Fig 25. In-furrow application of IRRIGATOR

Set up Seeding Equipment

Farmers are able to utilise sprayer components commonly used for the application of liquid fertilisers.
This may be an expensive option on larger tillage equipment, but the results are generally superior.


Fig 26. Cross section view for a suggested single press and double or gang press setup

Fig 27. Various applications used for setting up seeding equipment

Some farmers have been successfully using micro irrigation fittings and 19 mm low density poly pipe for manifolds (delivery lines). This system is easy to set up and very cost effective. Figure 28 to the right provides examples of the microjet sprays commonly used.

The size and mounting of tanks will depend on the size of the tillage equipment. The use of spray tank trailers can be also be coupled to the rear of the tillage equipment or seed carts. The recycling of old disused boom sprays such as the common computer sprayers can be useful with the boom arms removed.
A seven metre machine can be set up for approximately $500 plus a spray cart.

Fig 28. Microjet sprays commonly used

Application Rates

The information below recommends application rates for broadacre cropping.
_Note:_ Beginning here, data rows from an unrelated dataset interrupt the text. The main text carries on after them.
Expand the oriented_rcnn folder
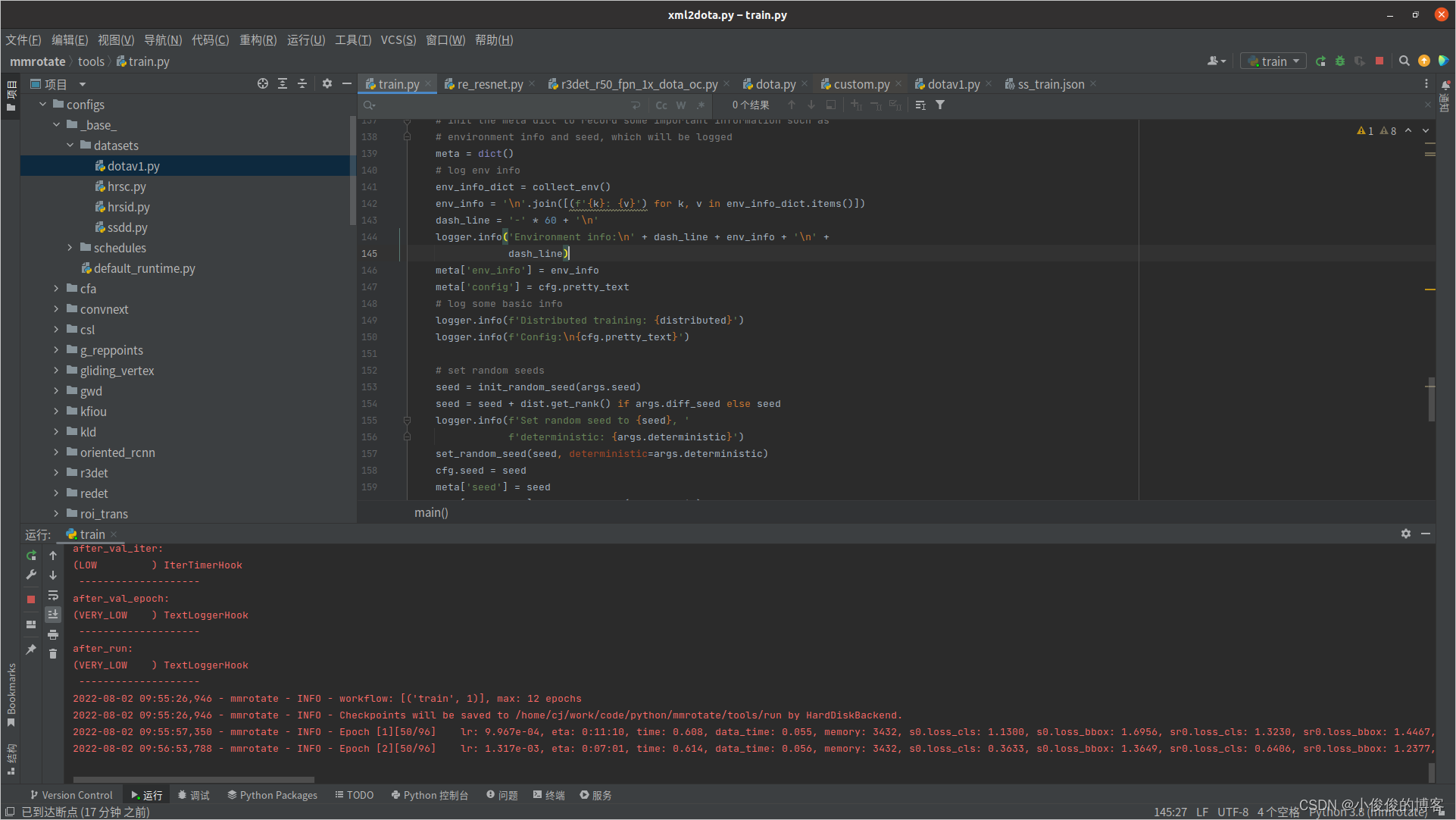 (x=57, y=452)
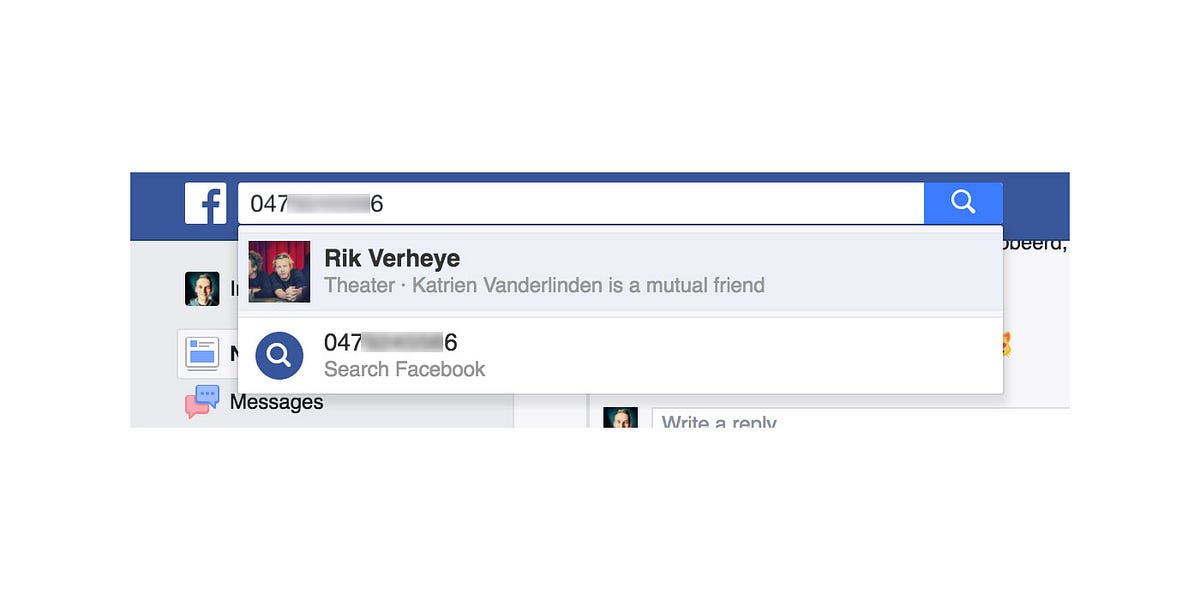Focus the search box containing 047 number
This screenshot has width=1200, height=600.
(x=581, y=203)
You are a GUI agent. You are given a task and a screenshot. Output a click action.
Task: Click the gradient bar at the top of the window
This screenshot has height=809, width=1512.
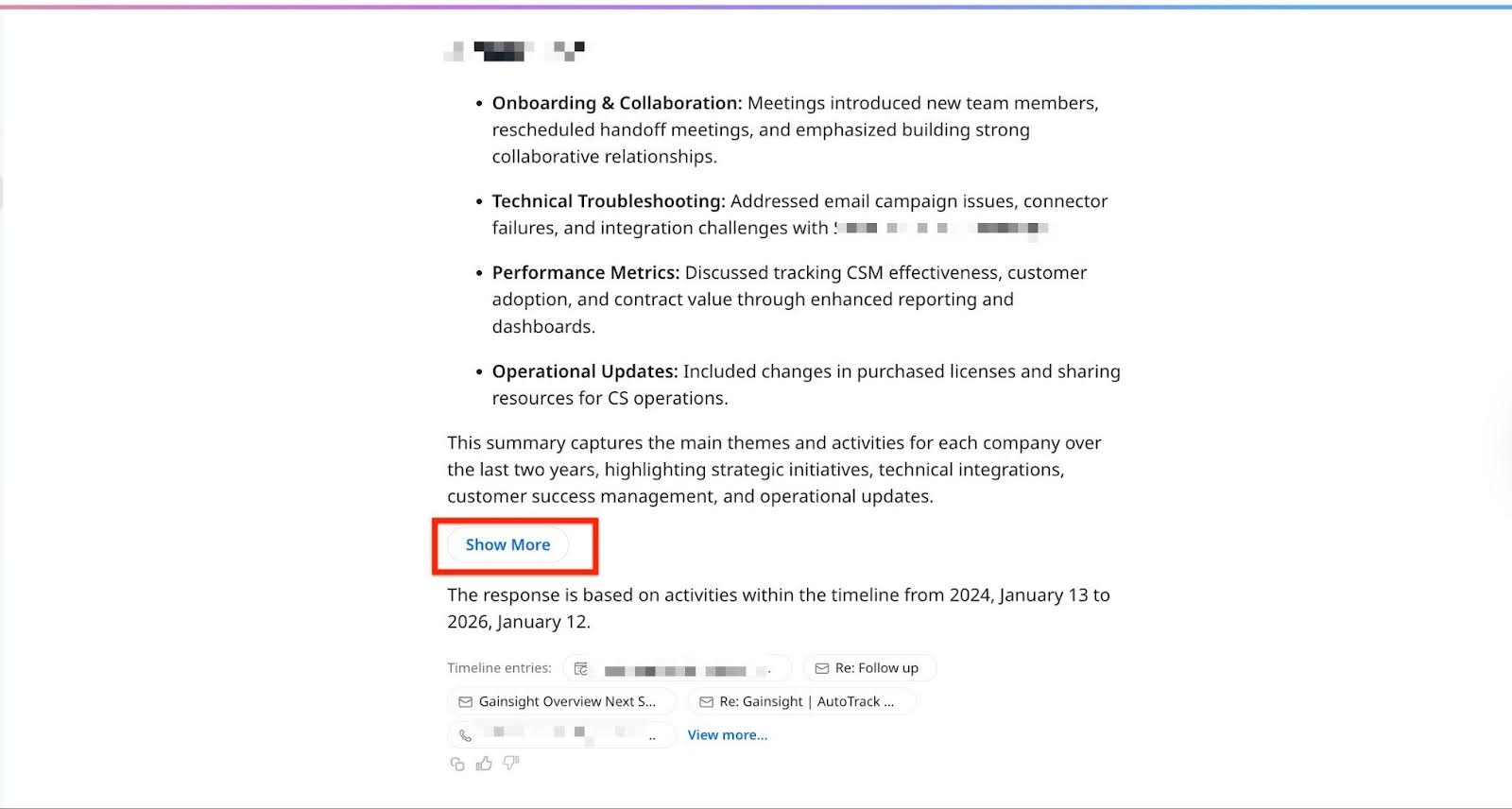point(756,3)
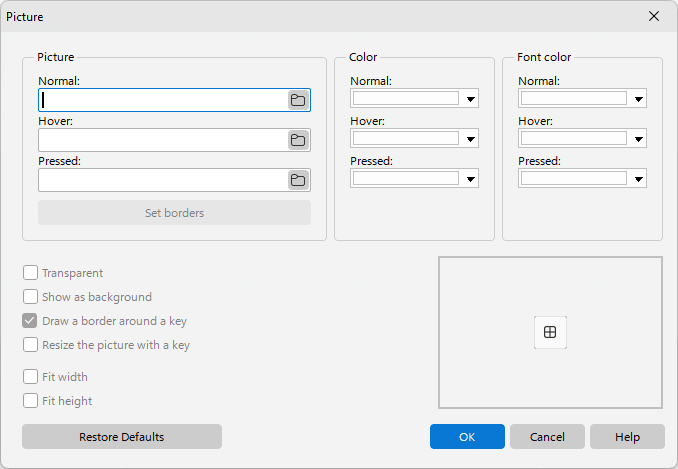Open Normal color dropdown in Color group
This screenshot has height=469, width=678.
point(470,99)
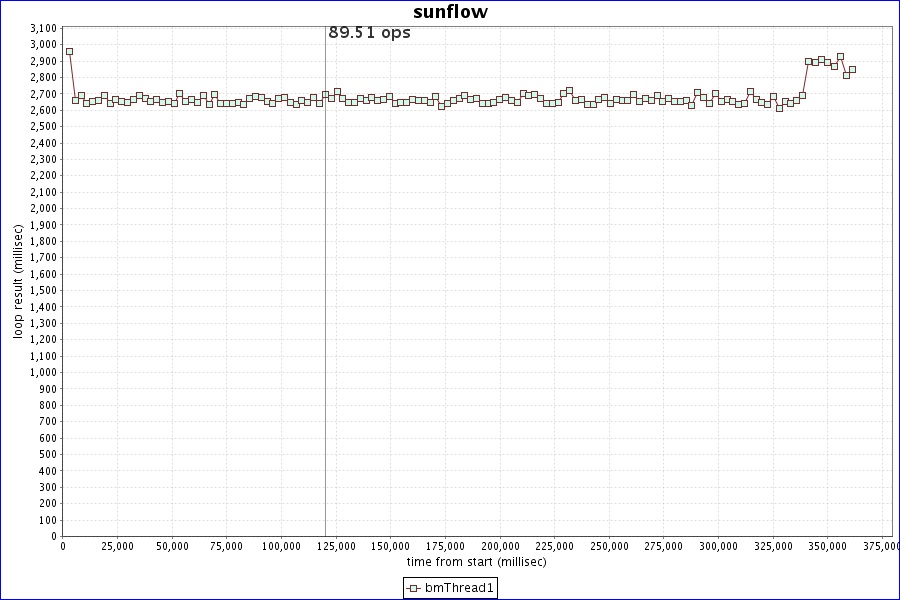Screen dimensions: 900x600
Task: Click the 2,000 tick label on y-axis
Action: point(42,208)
Recommended rates are influenced by the severity of soil / water repellency so optimum use rates may need to be established through field trials.

Seeding Conditions Application Rate Water Rate
No till furrow seeding with press wheels at 9-12 inches (25-30cm) spacing 1 - 3 L/ha
15-30L/Ha
  • Cereals: can be dry or wet sown.
  • Lupins, pasture species and canola: more suited for dry sowing.